Investigating the Feasibility of Using a Wearable Device to Measure Physiologic Health Data in Emergency Nurses and Residents: Observational Cohort Study

Investigating the Feasibility of Using a Wearable Device to Measure Physiologic Health Data in Emergency Nurses and Residents: Observational Cohort Study

Original Paper

1Perelman School of Medicine, University of Pennsylvania, Philadelphia, PA, United States

2Department of Emergency Medicine, University of Pennsylvania, Philadelphia, PA, United States

3Center for Health Care Transformation and Innovation, Penn Medicine, Philadelphia, PA, United States

Corresponding Author:

Anish K Agarwal, MD, MPH, MS

Perelman School of Medicine

University of Pennsylvania

423 Guardian Drive

410 Blockley Hall

Philadelphia, PA, 19104

United States

Phone: 1 2157465610


Background: Emergency departments play a pivotal role in the US health care system, with high use rates and inherent stress placed on patients, patient care, and clinicians. The impact of the emergency department environment on the health and well-being of emergency residents and nurses can be seen in worsening rates of burnout and cardiovascular health. Research on clinician health has historically been completed outside of clinical areas and not personalized to the individual. The expansion of digital technology, specifically wearable devices, may enhance the ability to understand how health care environments impact clinicians.
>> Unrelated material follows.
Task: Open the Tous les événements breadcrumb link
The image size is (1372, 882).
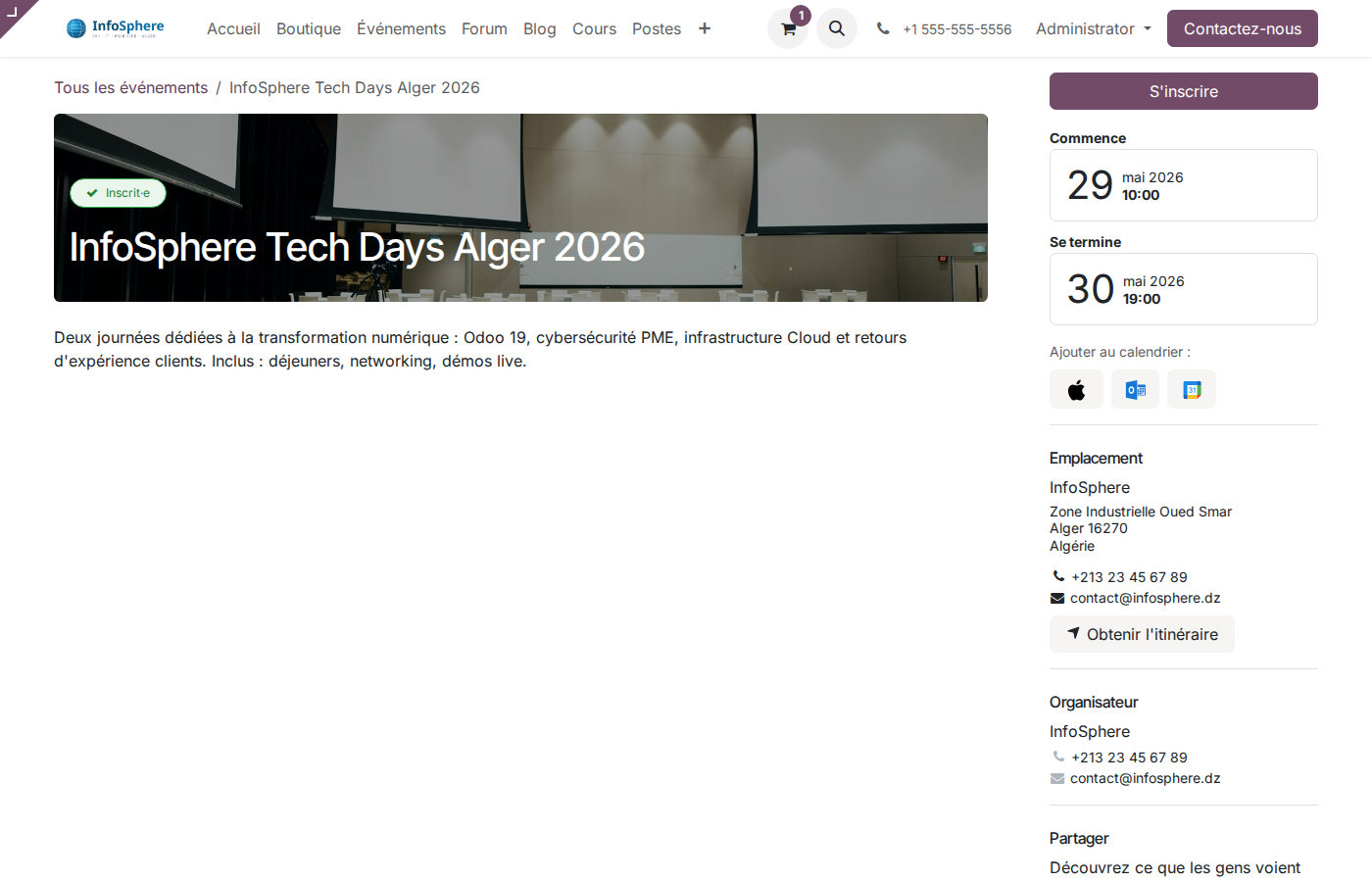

Objective: The primary objective of this pilot study was to assess the feasibility and acceptability of using wearable devices to measure and record physiologic data from emergency nurses and resident physicians. Understanding strategies that are accepted and used by clinicians is critical prior to launching larger investigations aimed at improving outcomes.
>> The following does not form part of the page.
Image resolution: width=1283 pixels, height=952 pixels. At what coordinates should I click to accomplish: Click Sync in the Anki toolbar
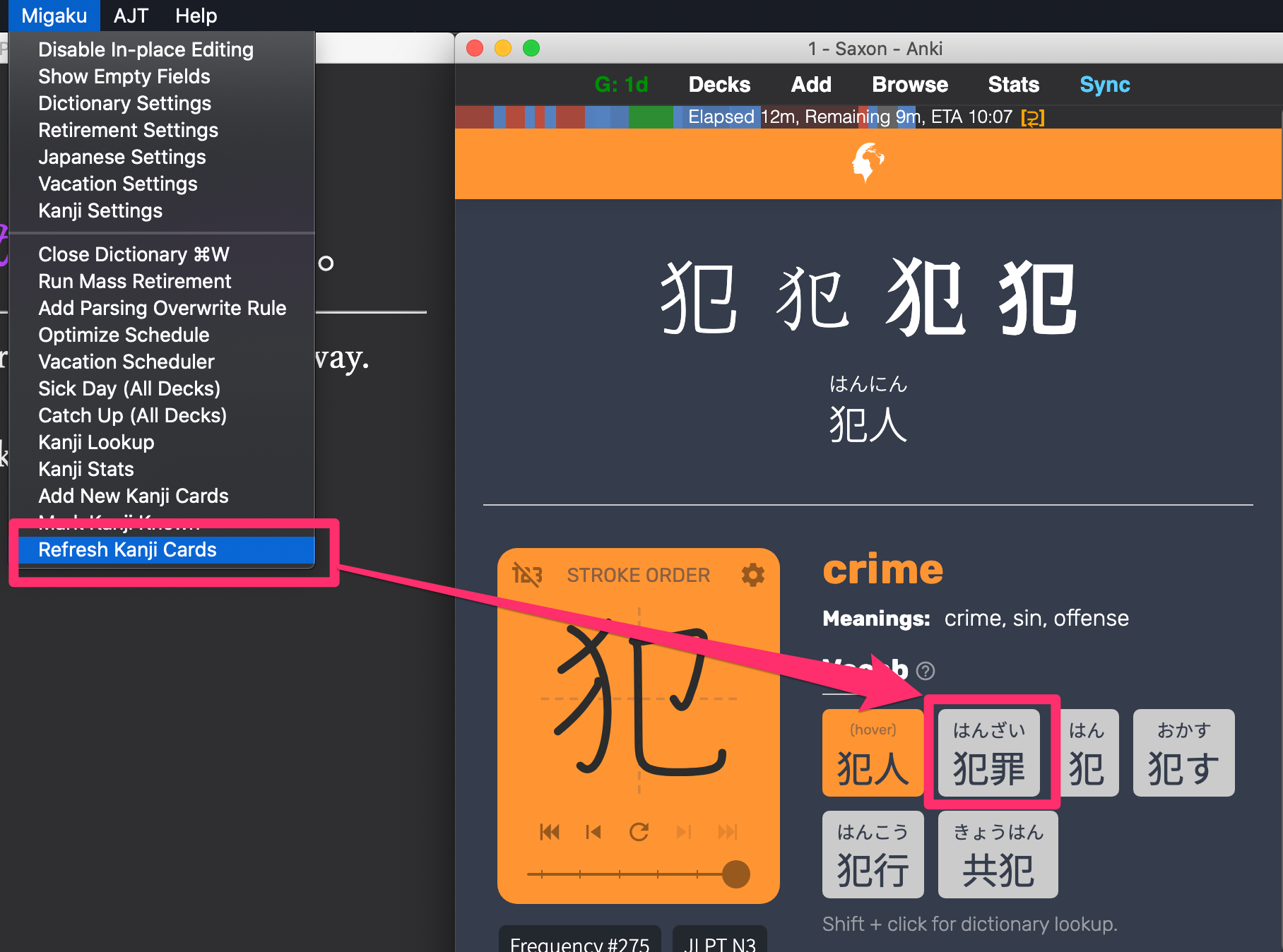coord(1104,84)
Methods: This was a longitudinal pilot study conducted at an academic, urban, level 1 trauma center. A total of 20 participants, including emergency medicine resident physicians and nurses, were equipped with a wearable device (WHOOP band) and access to a mobile health platform for 6 weeks. Baseline surveys assessed burnout, mental health, and expectations of the device and experience. Participants provided open-ended feedback on the device and platform, contributing to the assessment of acceptance, adoption, and use of the wearable device. Secondary measures explored early signs and variations in heart rate variability, sleep, recovery, burnout, and mental health assessments.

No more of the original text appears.